====== INFORMATION SHOWN

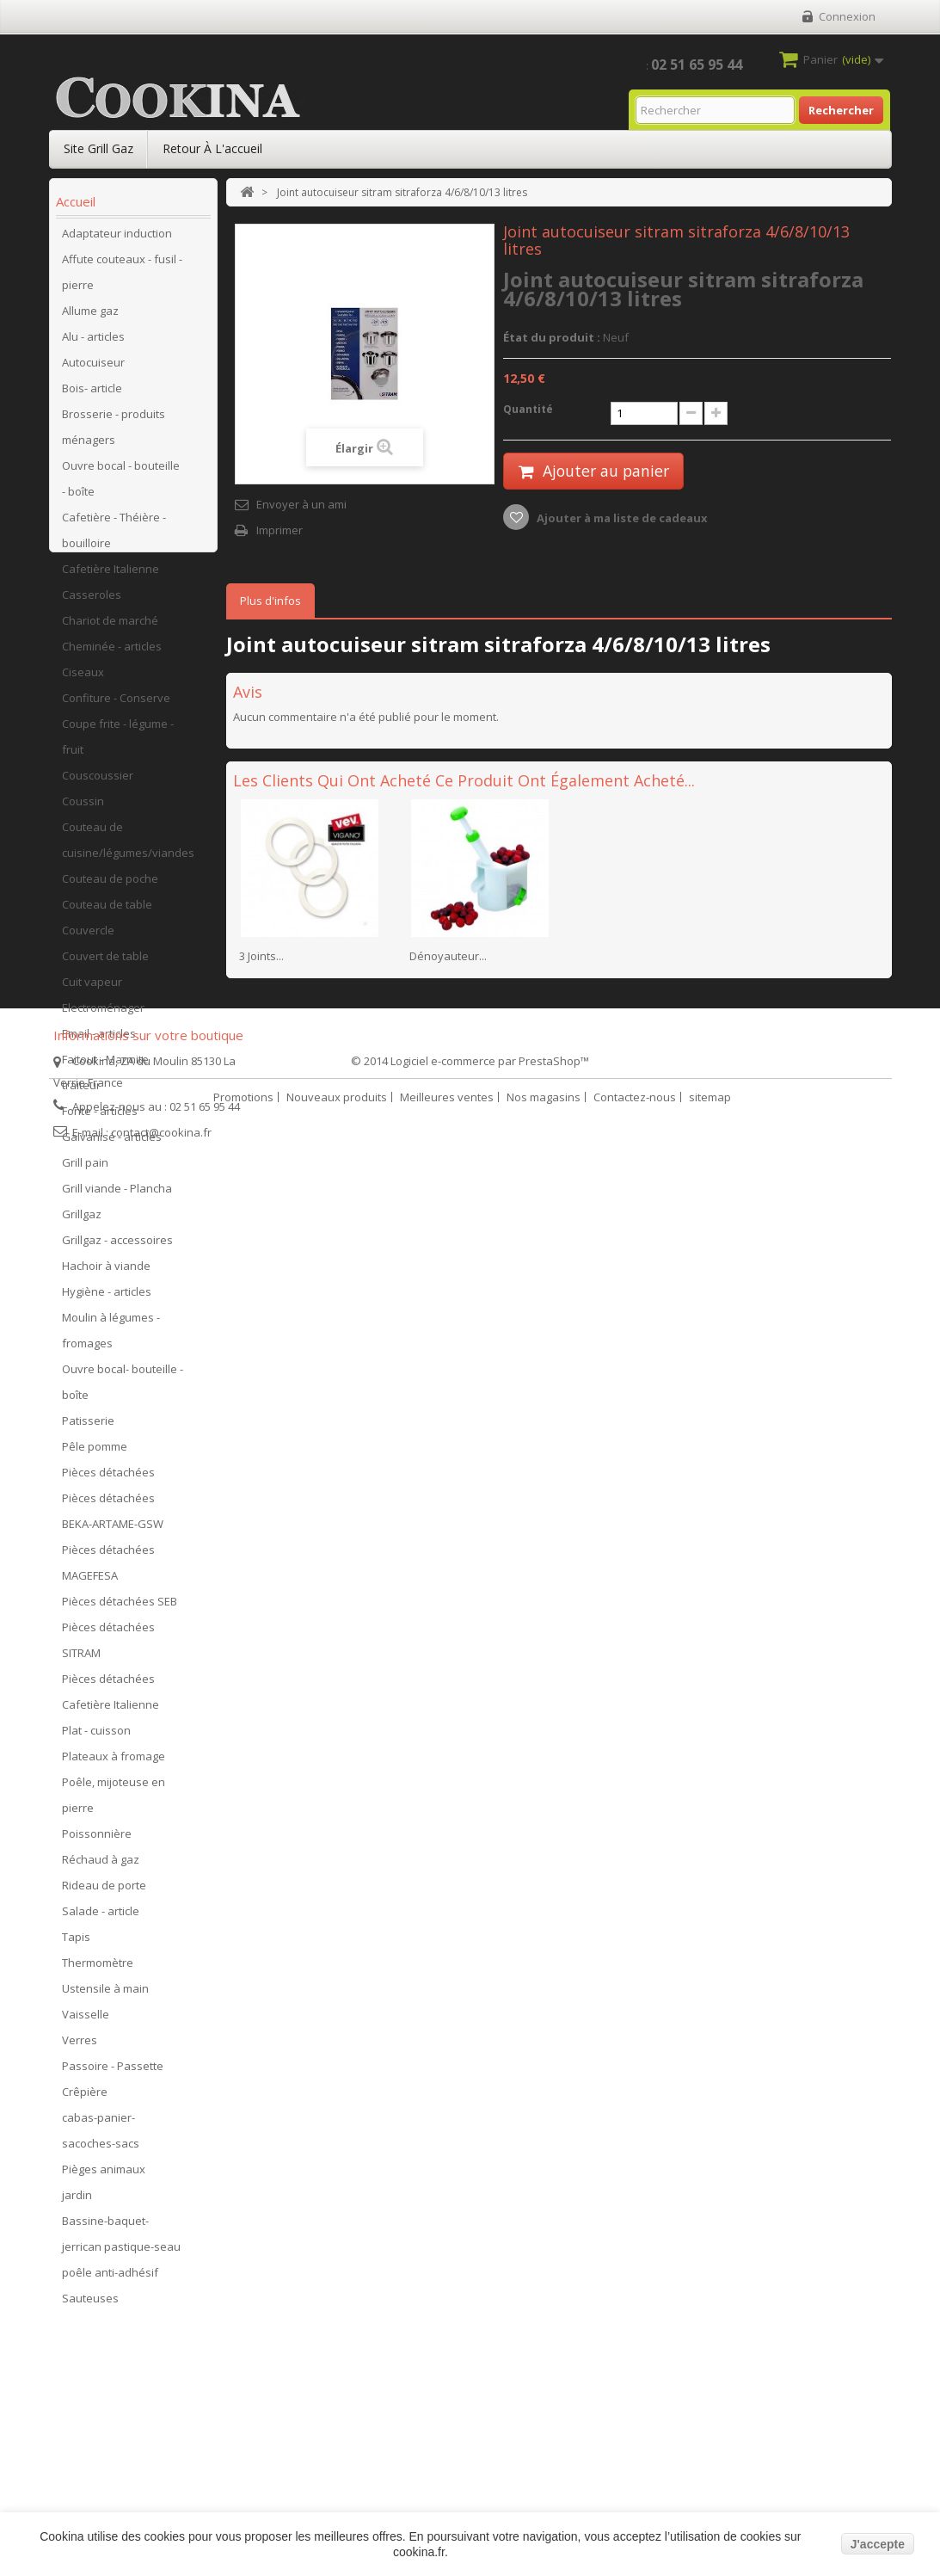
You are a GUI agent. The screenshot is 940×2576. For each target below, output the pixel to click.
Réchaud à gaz (100, 1866)
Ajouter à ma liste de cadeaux (621, 519)
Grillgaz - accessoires (117, 1246)
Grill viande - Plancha (117, 1195)
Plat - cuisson (96, 1737)
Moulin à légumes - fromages (111, 1337)
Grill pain (85, 1169)
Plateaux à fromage (113, 1763)
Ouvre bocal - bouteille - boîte (121, 485)
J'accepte (878, 2544)
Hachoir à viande (106, 1272)
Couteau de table (107, 911)
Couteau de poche (110, 885)
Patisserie (88, 1427)
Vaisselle (85, 2021)
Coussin (83, 808)
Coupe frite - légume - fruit (118, 743)
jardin (77, 2201)
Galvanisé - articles (112, 1143)
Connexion (847, 16)
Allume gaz (90, 317)
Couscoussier (97, 782)
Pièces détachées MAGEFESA (108, 1569)
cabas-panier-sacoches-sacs (100, 2137)
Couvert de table (105, 963)
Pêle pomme (94, 1453)
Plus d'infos (270, 601)
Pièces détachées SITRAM (108, 1646)
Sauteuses (90, 2305)
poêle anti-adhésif (110, 2279)
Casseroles (91, 601)
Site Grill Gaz (98, 148)
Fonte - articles (100, 1117)
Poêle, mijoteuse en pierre (113, 1801)
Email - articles (99, 1040)
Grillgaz (81, 1221)
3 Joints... (261, 956)
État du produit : (551, 337)
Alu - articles (93, 343)
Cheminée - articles (112, 653)
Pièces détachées (108, 1479)
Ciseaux (83, 679)
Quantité (528, 409)
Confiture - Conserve (116, 704)
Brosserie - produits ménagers (113, 433)
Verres (79, 2047)
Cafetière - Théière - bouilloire (114, 537)
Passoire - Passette (112, 2072)
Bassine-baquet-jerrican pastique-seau (121, 2240)
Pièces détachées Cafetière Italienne (110, 1698)
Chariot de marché (110, 627)
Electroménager (103, 1014)
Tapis (76, 1943)
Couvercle (88, 937)
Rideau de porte (104, 1892)
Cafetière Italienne (110, 575)
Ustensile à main (105, 1995)
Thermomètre (97, 1969)
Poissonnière (97, 1840)
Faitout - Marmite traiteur (105, 1079)
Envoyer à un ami (301, 504)
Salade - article (100, 1918)
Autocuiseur (93, 369)
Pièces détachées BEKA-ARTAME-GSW (112, 1517)
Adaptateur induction (117, 240)
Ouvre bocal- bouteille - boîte (122, 1388)
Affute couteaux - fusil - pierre (122, 278)
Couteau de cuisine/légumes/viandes (128, 846)
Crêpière (85, 2098)
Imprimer (279, 530)
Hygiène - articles (106, 1298)
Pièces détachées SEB (119, 1608)
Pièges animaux (103, 2176)
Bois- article (92, 395)
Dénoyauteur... (448, 956)
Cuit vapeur (92, 988)
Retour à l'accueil (212, 148)
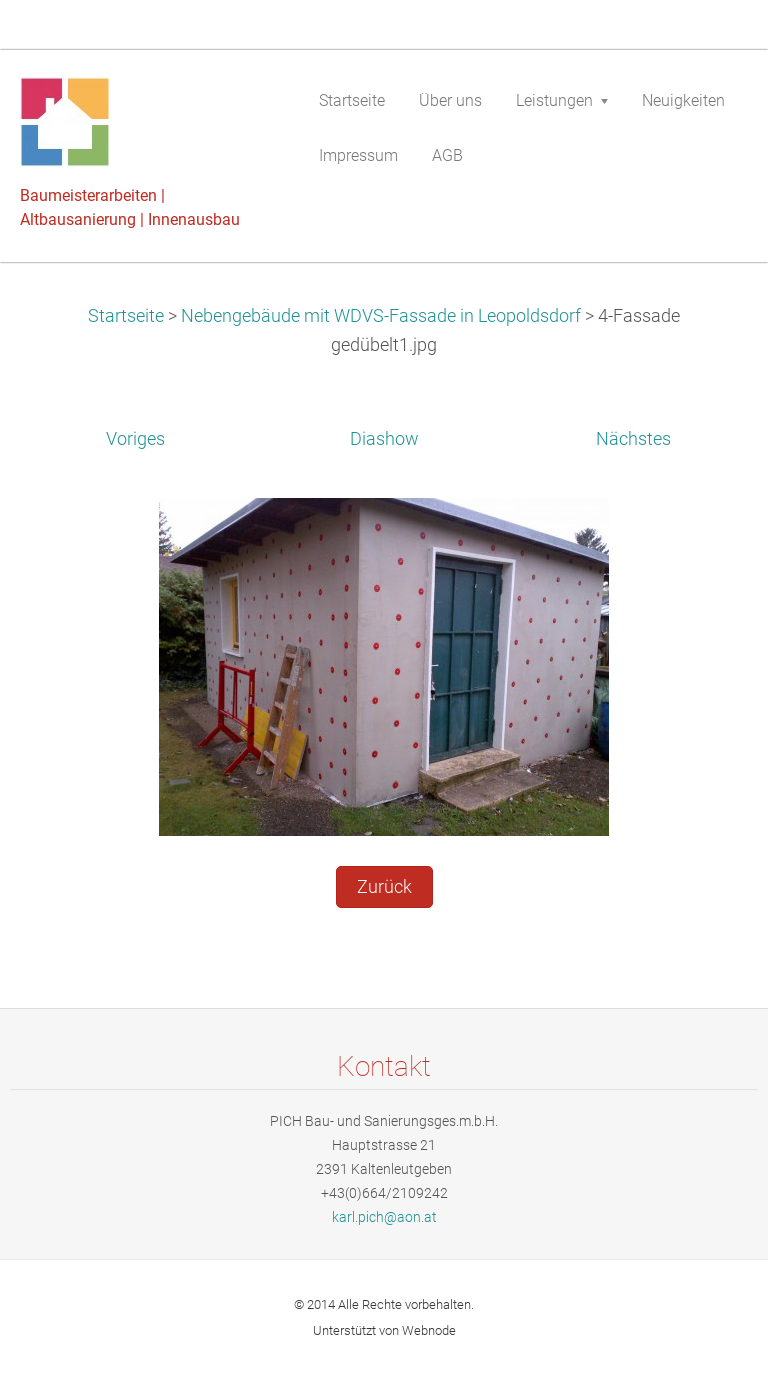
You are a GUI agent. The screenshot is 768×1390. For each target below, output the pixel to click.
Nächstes (633, 439)
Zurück (384, 887)
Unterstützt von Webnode (384, 1330)
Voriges (135, 439)
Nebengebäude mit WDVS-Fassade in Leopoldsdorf (381, 316)
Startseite (126, 316)
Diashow (384, 439)
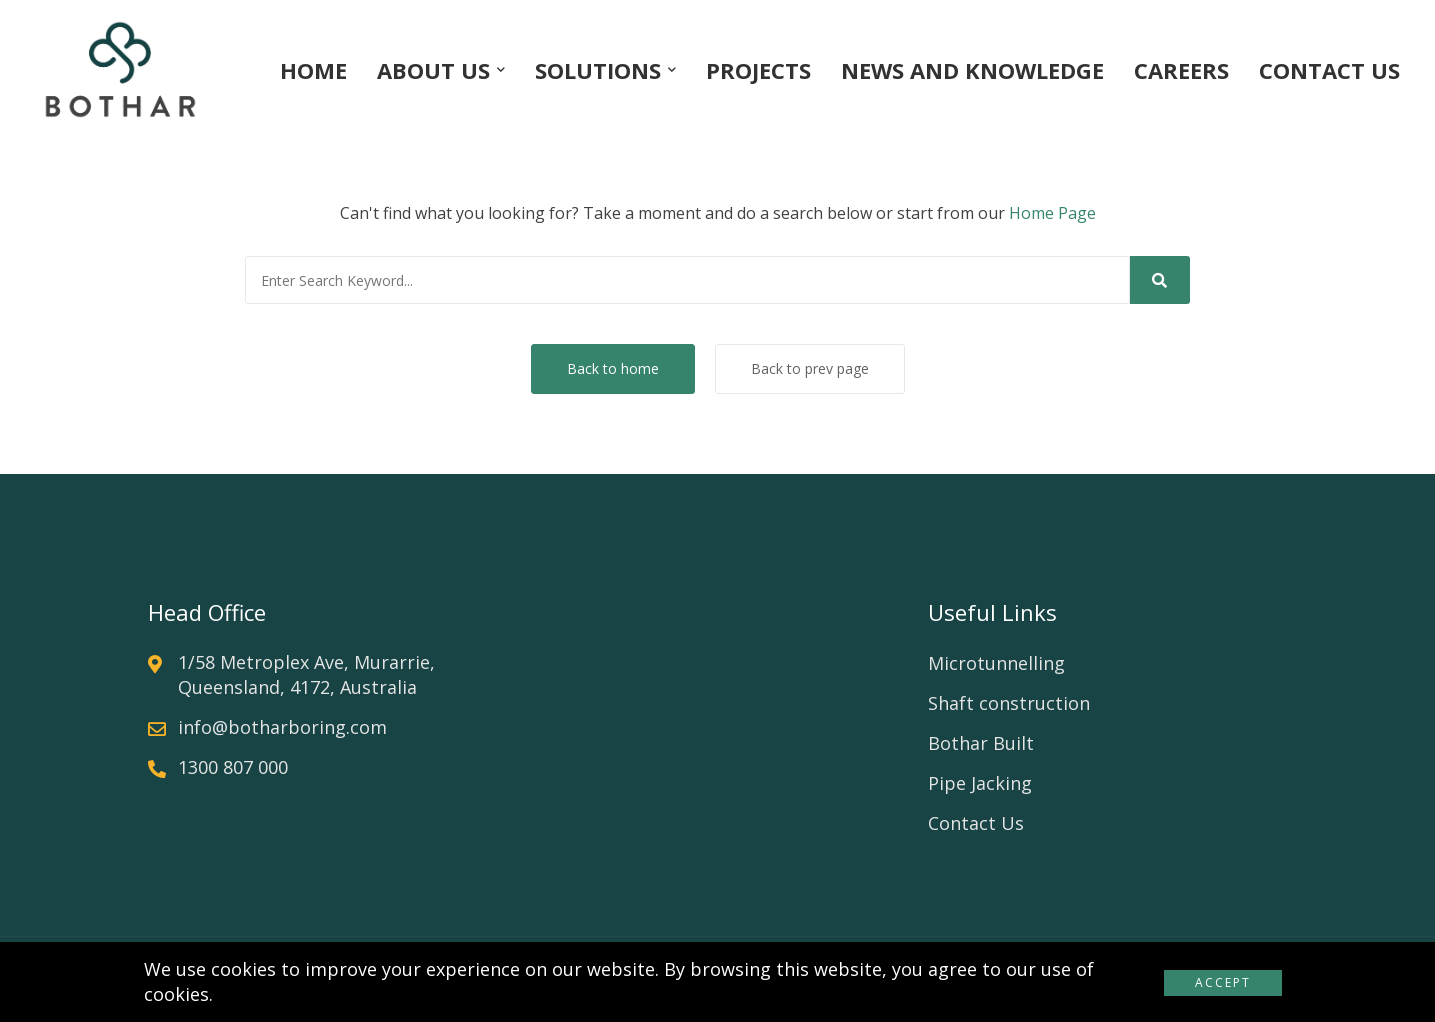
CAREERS (1181, 70)
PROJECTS (758, 70)
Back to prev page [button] (810, 368)
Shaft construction (1009, 703)
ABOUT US (433, 70)
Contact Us (976, 823)
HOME (313, 70)
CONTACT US (1329, 70)
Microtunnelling (996, 663)
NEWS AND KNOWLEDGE (972, 70)
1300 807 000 (233, 767)
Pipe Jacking (980, 783)
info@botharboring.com (282, 727)
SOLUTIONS (598, 70)
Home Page (1052, 213)
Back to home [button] (613, 368)
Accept (1223, 982)
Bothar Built (981, 743)
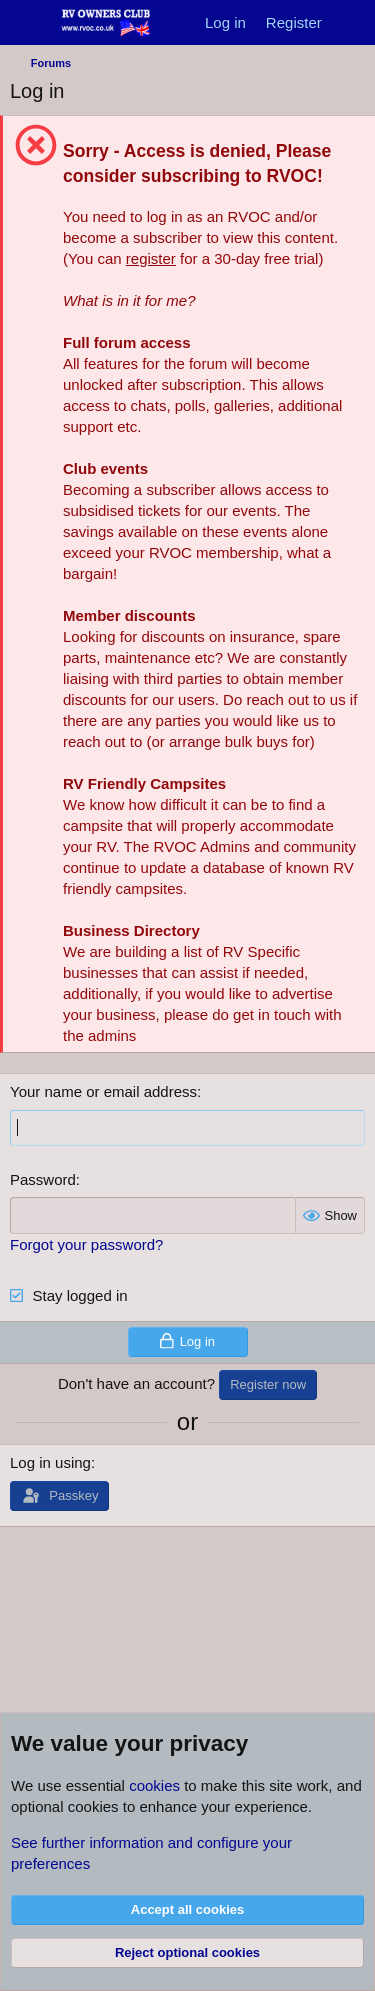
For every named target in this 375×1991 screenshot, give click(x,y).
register (151, 258)
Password (43, 1179)
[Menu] (27, 23)
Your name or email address (103, 1091)
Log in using (50, 1462)
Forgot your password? (86, 1244)
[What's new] (351, 22)
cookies (154, 1785)
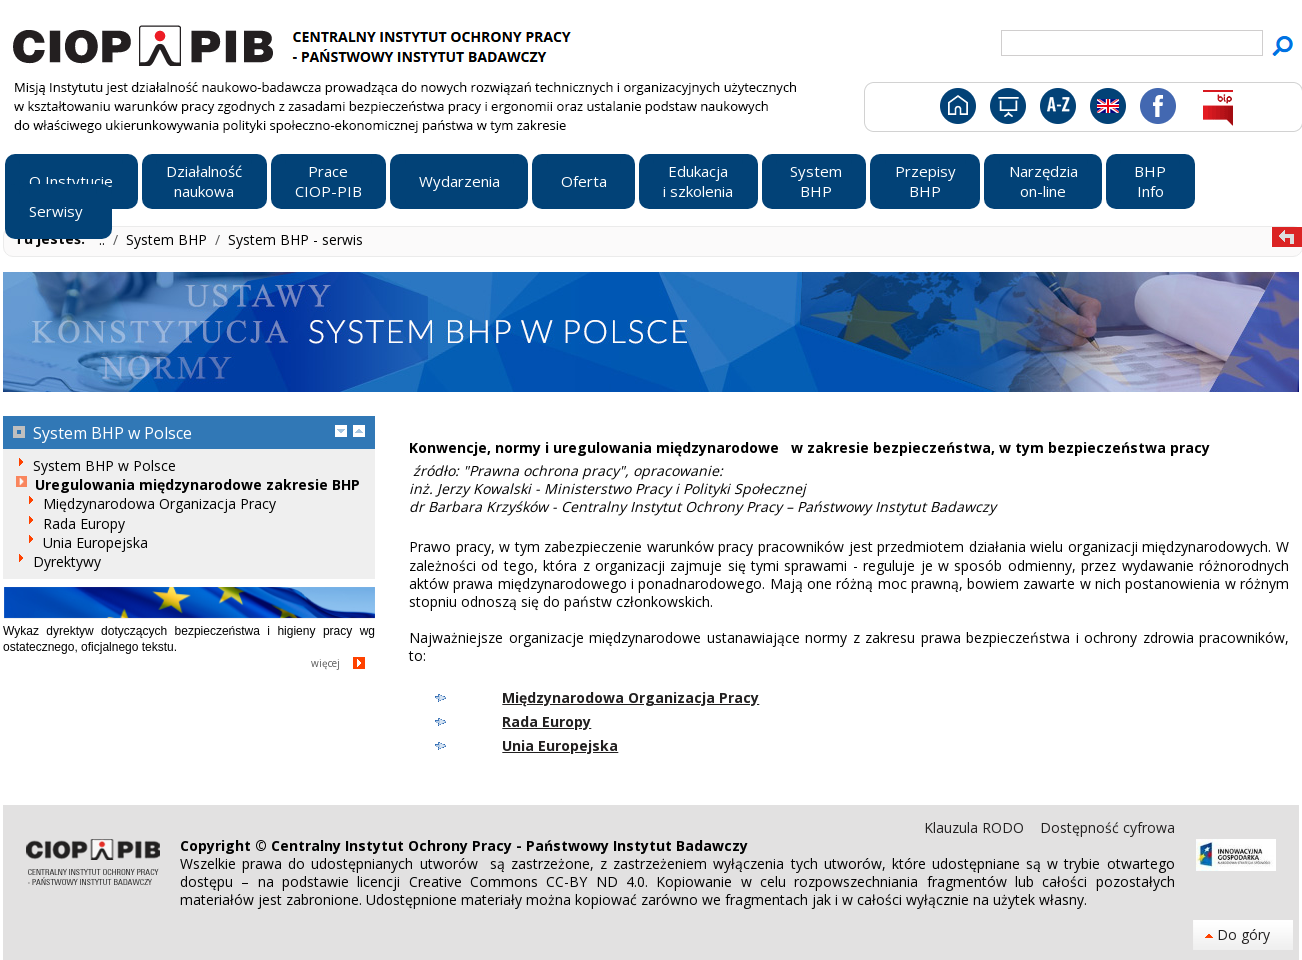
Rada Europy (546, 721)
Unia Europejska (560, 745)
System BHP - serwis (295, 239)
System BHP (168, 239)
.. (104, 239)
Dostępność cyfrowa (1107, 827)
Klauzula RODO (976, 827)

============

Report how many lines of the items above contain the string "target", treating uppercase and lowercase as different. Give only the number.

3